Benefits, he explained, are not just one dimension of project portfolio management. They are the rationale for the investment of shareholders’ funds.

Often, he said, benefits are used as the way to justify the project. He pointed out that isn’t correct: benefits are the rationale for the project. We “go looking for benefits to justify what we want to do anyway,” he said.

Then people are surprised that they didn’t realise the predicted benefits. How could the project have done that? The benefits were made up anyway.

“Strategic alignment means nothing,” he went on to say. You can align anything with anything. Anything can be aligned up front. It’s what happens later that matters. Strategic contribution, he said, is where it’s at.

When you can’t justify a project by any other means, people call them “strategic projects”.

So how do you get round the problem of fictional benefits?

Don’t treat all projects the same way

Steve explained that it’s foolish to treat all projects the same way. Tailor the investment criteria: don’t try to rank and assess projects that relate to keeping the business functioning in the same way that you would innovation projects.

If you are investing to save money or increase revenue then it makes sense to do a cost benefit analysis.
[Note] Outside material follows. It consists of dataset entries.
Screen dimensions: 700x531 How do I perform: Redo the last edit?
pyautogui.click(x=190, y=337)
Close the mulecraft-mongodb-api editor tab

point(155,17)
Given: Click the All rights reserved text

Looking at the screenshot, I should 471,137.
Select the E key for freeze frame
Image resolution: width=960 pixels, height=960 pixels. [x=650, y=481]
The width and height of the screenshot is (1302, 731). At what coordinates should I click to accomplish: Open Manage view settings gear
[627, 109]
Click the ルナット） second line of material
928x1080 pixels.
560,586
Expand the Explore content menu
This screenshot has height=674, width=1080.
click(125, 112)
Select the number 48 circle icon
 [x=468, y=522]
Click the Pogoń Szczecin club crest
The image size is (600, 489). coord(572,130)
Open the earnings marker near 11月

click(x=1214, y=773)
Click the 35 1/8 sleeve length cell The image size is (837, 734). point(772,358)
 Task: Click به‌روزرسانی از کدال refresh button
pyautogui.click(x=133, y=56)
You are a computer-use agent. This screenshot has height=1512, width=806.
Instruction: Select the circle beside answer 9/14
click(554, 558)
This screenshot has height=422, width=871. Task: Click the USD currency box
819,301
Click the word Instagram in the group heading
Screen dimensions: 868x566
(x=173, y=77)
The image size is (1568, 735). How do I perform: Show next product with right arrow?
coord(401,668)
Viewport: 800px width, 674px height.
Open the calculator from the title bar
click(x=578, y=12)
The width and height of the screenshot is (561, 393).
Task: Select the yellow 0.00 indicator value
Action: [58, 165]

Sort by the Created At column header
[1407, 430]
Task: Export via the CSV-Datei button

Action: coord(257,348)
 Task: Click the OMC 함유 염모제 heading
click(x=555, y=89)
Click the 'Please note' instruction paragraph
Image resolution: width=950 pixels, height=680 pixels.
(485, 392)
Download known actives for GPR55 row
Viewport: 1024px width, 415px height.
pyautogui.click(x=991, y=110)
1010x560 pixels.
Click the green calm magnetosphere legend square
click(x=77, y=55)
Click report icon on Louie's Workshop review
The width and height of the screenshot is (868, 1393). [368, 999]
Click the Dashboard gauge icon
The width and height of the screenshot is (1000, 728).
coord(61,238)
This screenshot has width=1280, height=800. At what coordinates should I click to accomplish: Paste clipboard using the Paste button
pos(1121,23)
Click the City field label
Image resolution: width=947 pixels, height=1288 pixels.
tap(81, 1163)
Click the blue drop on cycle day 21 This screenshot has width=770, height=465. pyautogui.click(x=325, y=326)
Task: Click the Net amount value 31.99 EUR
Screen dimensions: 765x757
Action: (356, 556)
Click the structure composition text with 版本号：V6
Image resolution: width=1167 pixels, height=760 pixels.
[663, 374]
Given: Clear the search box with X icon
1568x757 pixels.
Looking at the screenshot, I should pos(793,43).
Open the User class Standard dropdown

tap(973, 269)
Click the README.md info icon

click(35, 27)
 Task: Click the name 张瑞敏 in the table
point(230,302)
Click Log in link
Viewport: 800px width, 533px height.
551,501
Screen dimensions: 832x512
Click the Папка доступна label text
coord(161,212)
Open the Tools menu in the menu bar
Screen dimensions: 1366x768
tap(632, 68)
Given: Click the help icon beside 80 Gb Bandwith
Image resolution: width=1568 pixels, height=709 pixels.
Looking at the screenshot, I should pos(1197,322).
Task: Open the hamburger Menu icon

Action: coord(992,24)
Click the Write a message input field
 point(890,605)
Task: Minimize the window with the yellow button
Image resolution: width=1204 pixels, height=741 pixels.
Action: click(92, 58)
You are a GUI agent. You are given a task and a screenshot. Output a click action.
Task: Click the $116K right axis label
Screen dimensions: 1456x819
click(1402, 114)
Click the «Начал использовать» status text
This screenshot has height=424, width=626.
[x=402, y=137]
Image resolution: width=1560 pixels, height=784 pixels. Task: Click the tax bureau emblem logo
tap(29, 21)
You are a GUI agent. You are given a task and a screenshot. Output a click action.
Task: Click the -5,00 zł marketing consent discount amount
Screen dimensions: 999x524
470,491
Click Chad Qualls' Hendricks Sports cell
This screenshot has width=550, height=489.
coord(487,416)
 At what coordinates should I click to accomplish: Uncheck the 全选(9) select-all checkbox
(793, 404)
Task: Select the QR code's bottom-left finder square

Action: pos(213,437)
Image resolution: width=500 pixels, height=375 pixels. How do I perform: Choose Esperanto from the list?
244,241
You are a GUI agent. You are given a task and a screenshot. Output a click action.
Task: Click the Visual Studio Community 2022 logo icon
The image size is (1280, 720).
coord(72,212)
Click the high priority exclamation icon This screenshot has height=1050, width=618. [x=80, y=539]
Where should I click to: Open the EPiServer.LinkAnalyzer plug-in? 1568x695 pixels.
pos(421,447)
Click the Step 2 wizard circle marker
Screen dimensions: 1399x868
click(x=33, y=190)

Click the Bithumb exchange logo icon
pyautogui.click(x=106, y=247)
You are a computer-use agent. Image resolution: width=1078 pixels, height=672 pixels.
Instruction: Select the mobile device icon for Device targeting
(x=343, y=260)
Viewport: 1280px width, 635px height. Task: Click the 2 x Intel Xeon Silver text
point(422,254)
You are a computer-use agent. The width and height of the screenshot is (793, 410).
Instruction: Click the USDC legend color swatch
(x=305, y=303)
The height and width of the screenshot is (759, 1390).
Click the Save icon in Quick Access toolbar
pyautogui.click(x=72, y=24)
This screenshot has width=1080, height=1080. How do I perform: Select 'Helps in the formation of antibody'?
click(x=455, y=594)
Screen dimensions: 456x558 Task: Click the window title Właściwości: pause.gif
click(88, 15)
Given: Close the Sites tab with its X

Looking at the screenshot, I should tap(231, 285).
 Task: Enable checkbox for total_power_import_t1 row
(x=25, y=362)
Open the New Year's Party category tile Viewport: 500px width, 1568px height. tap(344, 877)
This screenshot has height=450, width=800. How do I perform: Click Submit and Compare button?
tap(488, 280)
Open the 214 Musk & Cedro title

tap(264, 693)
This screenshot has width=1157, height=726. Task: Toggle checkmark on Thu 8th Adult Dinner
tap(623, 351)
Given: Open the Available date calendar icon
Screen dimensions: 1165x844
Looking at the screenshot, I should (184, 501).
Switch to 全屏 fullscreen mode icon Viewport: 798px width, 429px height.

If you’re doing it to make a strategic contribution, then benefits aren’t always clear in cost terms.

For projects that are mandatory, there is only one question that matters: Do we really have to do it? If it’s a $200m mandatory project with justifiable benefits of $300m and the project cost goes up, then we won’t worry if it now costs $250m. But if we are doing the project to be cost effective, and it isn’t really mandatory, then the cost increase matters. A lot.

Avoiding Fictional Benefits

Here are some tips that Steve gave for making sure your projects are adequately justified.

1. Be clear about the benefits you are buying

Financial benefits can be cash releasing: you can use the money elsewhere for other things, or non-cash releasing: they save money but you can’t actually access the money.

An example of that latter category would be things like process improvements that might shave a minute off a process. You aren’t going to make a staff saving on that. Saving staff time is only a benefit if you do something with it, so Steve argued that these aren’t real benefits at all.

2. Link gate reviews to funding

If your project gate reviews – the steps you go through at the end of each project stage to validate that it’s OK to move to the next point in the project – are not linked to funding or project performance then they don’t serve a purpose.

All they’ll do is just slow projects down and add bureaucracy. Unless they are meetings and project reviews with teeth i.e. that they can stop your project, what’s the point? Your portfolio, Steve said, should be a funnel not a tunnel. In other words, you need to be stopping projects, or delaying funding, and taking those hard decisions because that’s your job and how you protect the funding.

3. Expect improvement

This was an interesting point: expect things to get better and they will. Create a culture where project improvement is expected. Where project control is expected. Where generally you just expect things to be better week on week, year on year. And don’t let lack of improvement go unnoticed.

I’m looking forward to the next PMI Power Talks: I think the quality of speakers was exceptional and it was a really well-organised event. This session by Steve was very thought-provoking.

Posted on: October 16, 2016 11:59 PM | Permalink | Comments (3)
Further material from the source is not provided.